# Given passage:
----------

6th President of Florida State College at Jacksonville
- Incumbent
- Assumed office July 1, 2019
- Preceded by: Cynthia Bioteau

6th President of Kankakee Community College
- In office July 1, 2009 – June 30, 2019
- Succeeded by: Michael Boyd

Personal details
- Born: Aurora, Illinois, U.S.
- Education: Waubonsee Community College (AA); Northern Illinois University (BS, MA); Illinois State University (PhD);

Academic background
- Thesis: Student involvement: Assessing student satisfaction, gains, and quality of effort (2003)

Academic work
- Discipline: Educational Administration
- Institutions: Illinois State University

= John Avendano =

American academic administrator

John Avendano is an American academic administrator who is currently serving as the sixth president of Florida State College at Jacksonville, beginning in 2019. Avendano previously served as the president and CEO of Kankakee Community College in Illinois and held leadership positions within educational and community organizations.

----------

# Data block:

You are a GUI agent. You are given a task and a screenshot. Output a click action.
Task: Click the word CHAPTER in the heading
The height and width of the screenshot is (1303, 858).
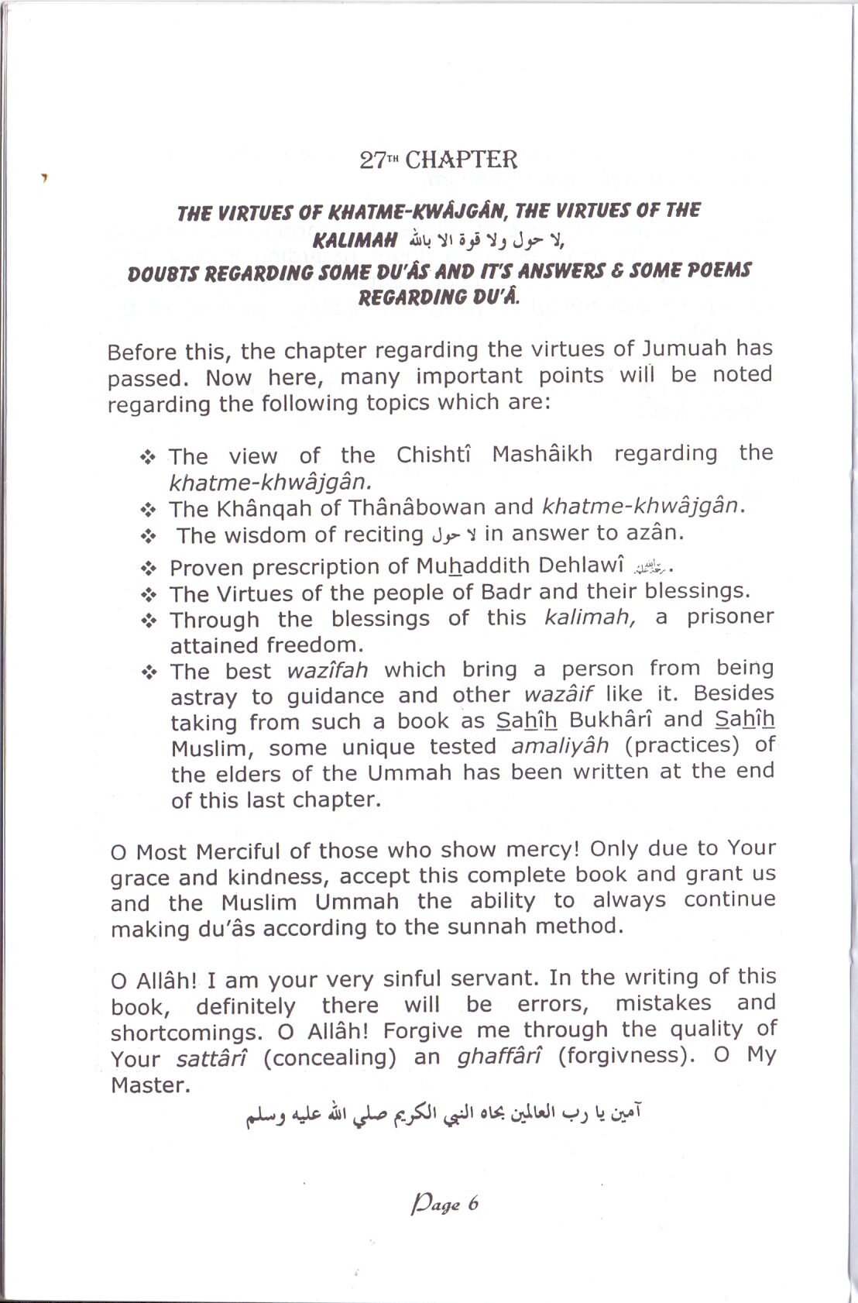click(x=461, y=160)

----------

Please carry on the article about John Avendano past its last sentence.

==Early life and education==
Avendano was born in Aurora, Illinois. He received his associate degree from Waubonsee Community College, his bachelor's degree in exercise physiology and master's degree in adult continuing education from Northern Illinois University, and his doctorate in educational administration and foundations from Illinois State University.

==Career==
Avendano began his career in community college administration at Kankakee Community College in Illinois. He held various administrative roles before being appointed as the president and CEO in 2009.

Avendano previously served as the president of the Illinois Council of Public Community College Presidents and as the chair of the South Metropolitan Higher Education Consortium President's Council in Illinois.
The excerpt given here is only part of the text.